Stored data
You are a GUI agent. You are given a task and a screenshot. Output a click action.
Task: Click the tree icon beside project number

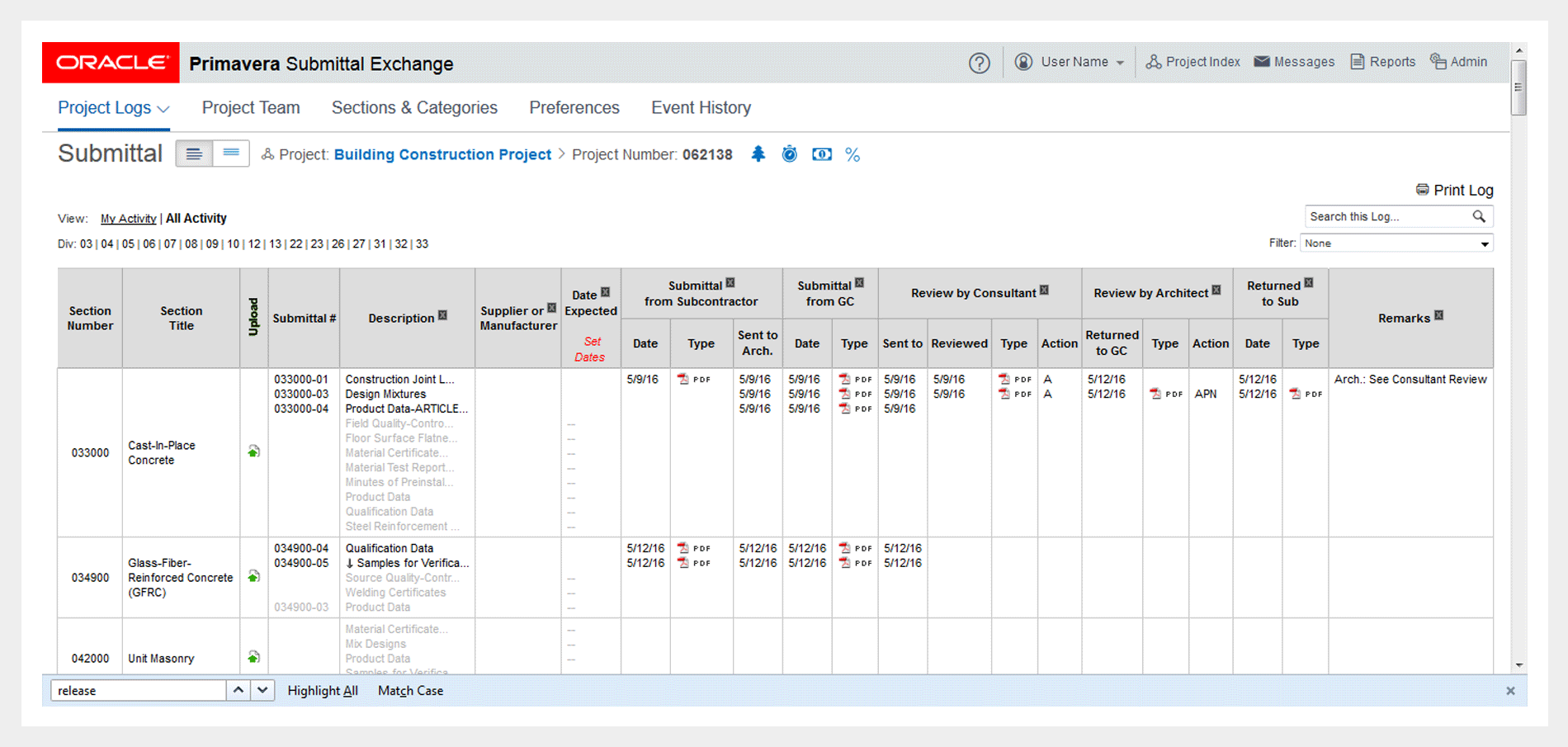(x=758, y=154)
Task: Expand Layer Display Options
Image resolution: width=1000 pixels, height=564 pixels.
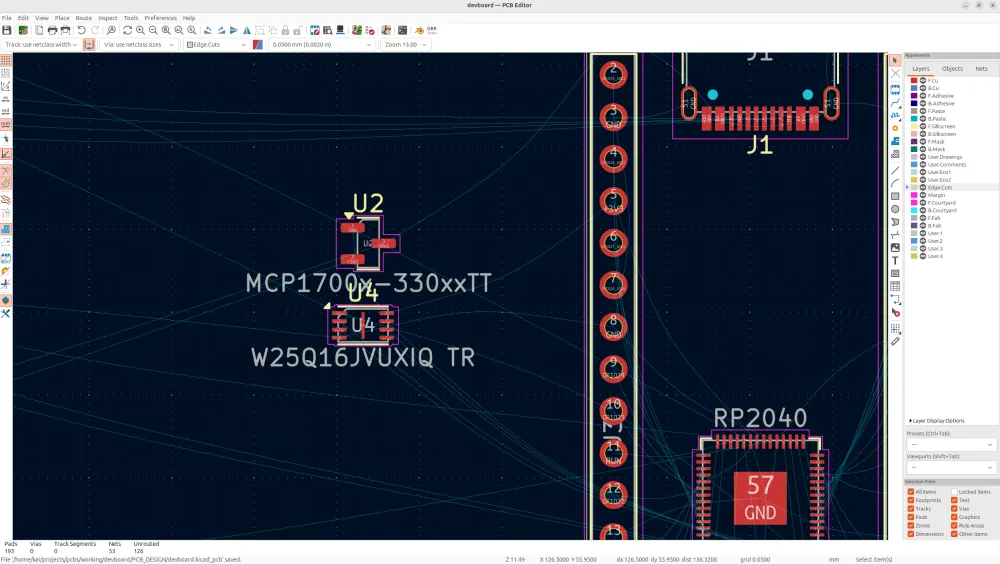Action: tap(936, 421)
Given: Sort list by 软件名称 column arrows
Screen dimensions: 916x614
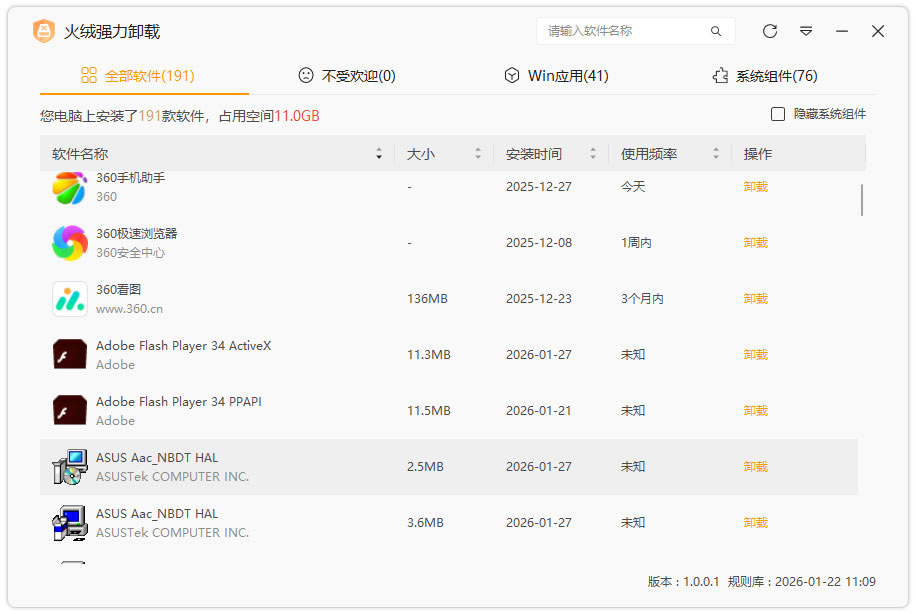Looking at the screenshot, I should pos(379,154).
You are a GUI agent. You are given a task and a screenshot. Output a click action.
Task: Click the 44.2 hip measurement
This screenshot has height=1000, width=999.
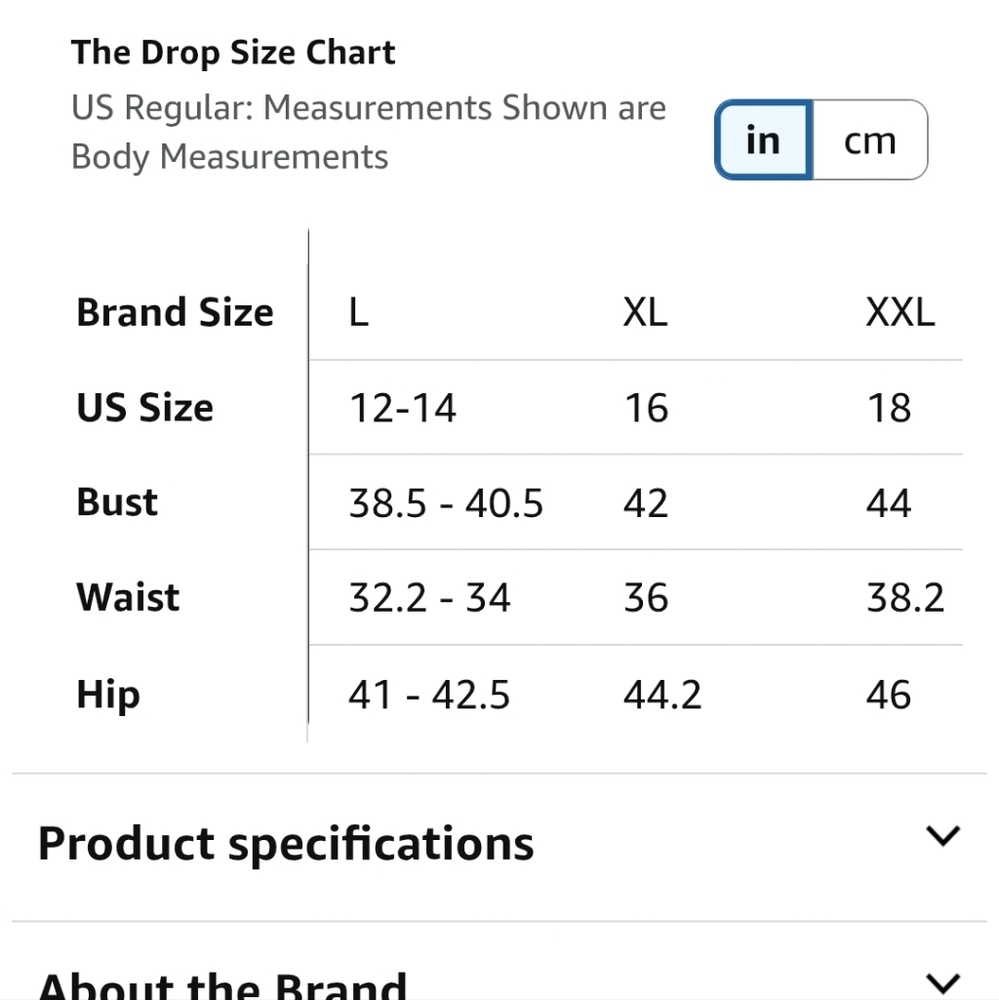(662, 693)

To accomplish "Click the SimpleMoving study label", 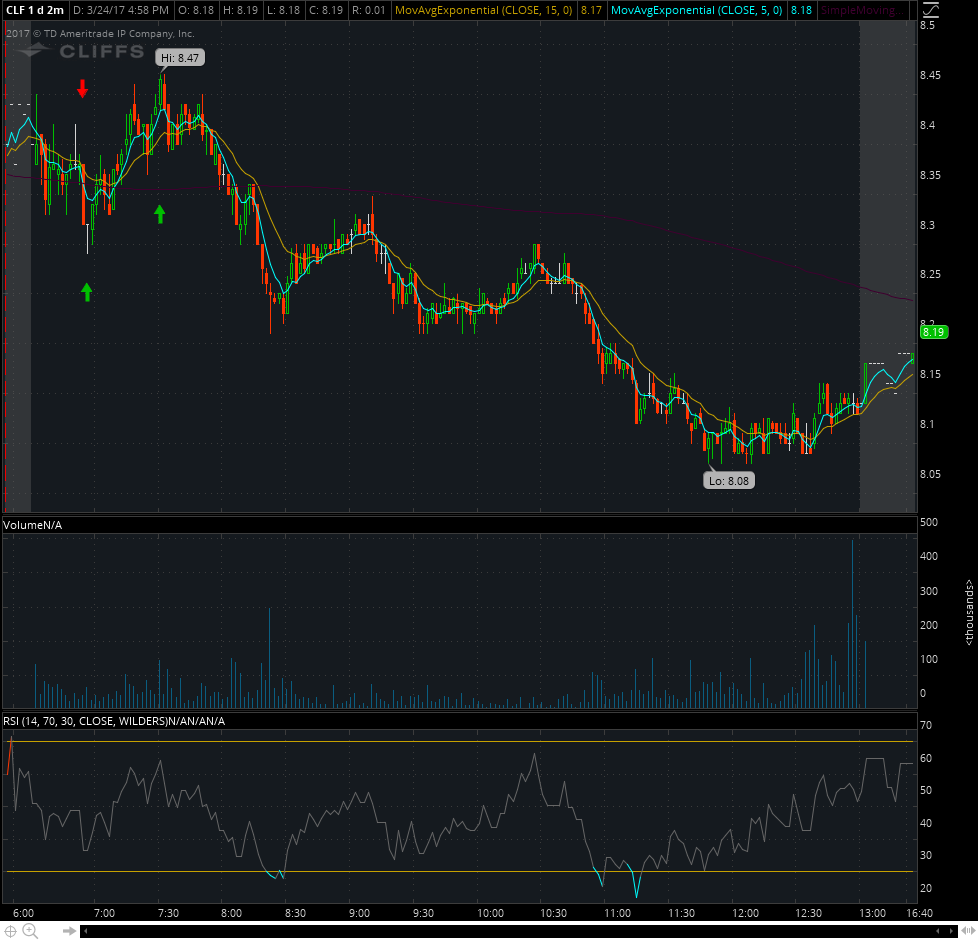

» **Exercise directions**: Because only the text is wanted, repeat all the entries exactly and leave out the pictures.

» **Answer for the task**:
You are a GUI agent. You are given a task and a screenshot. Output a click action.
Task: Click the tree icon beside project number

(x=758, y=154)
Task: Expand Layer Display Options
Image resolution: width=1000 pixels, height=564 pixels.
Action: tap(936, 421)
Given: Sort list by 软件名称 column arrows
Screen dimensions: 916x614
Looking at the screenshot, I should pos(379,154).
You are a GUI agent. You are given a task and a screenshot. Output a click action.
Task: Click the 44.2 hip measurement
This screenshot has height=1000, width=999.
(662, 693)

To accomplish "Click the SimpleMoving study label", 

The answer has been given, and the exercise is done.